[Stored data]
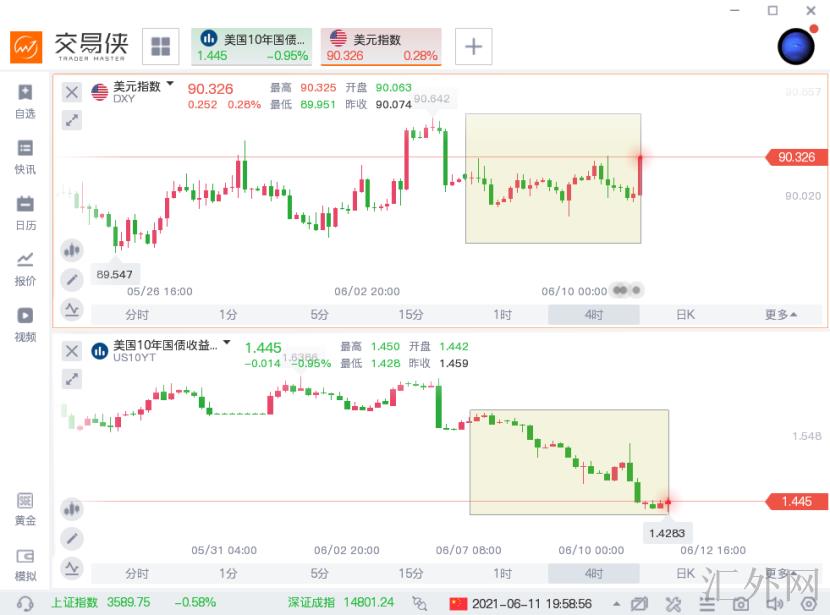
Task: Open the volume indicator icon on US10YT chart
Action: [x=71, y=509]
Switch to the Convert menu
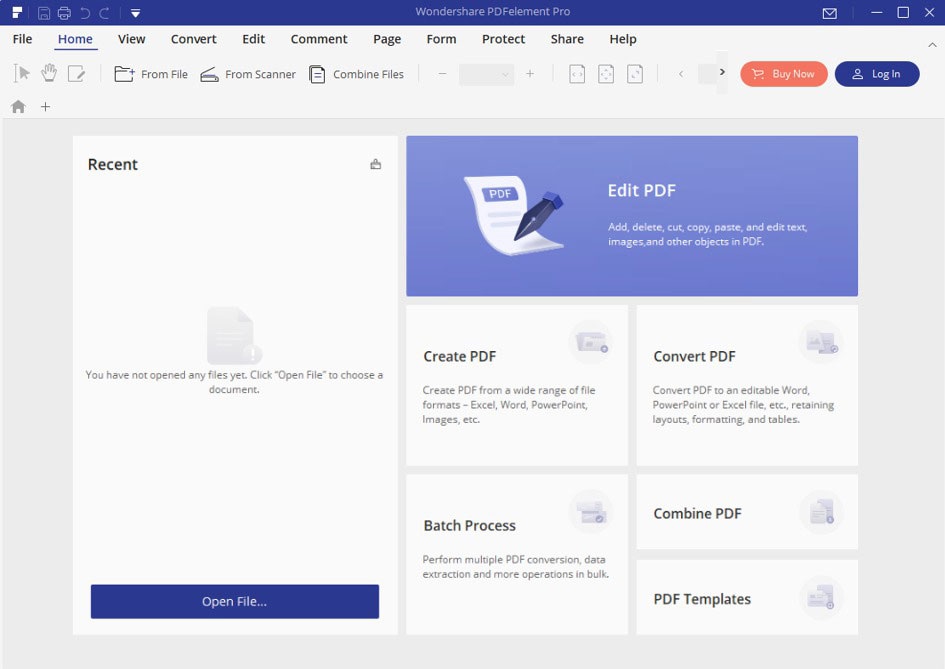945x669 pixels. (x=193, y=39)
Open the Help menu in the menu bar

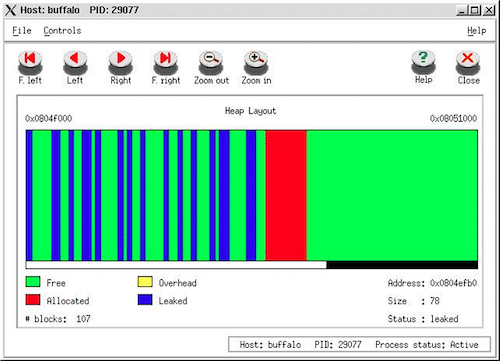coord(476,31)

Required work: For this exercise, the lines from the one containing "Switch to the Convert menu" through the last line of the entries above are to be output exactly, both included, and pictures are skipped.

Response to this exercise:
Switch to the Convert menu
945x669 pixels. (x=193, y=39)
Open the Help menu in the menu bar

coord(476,31)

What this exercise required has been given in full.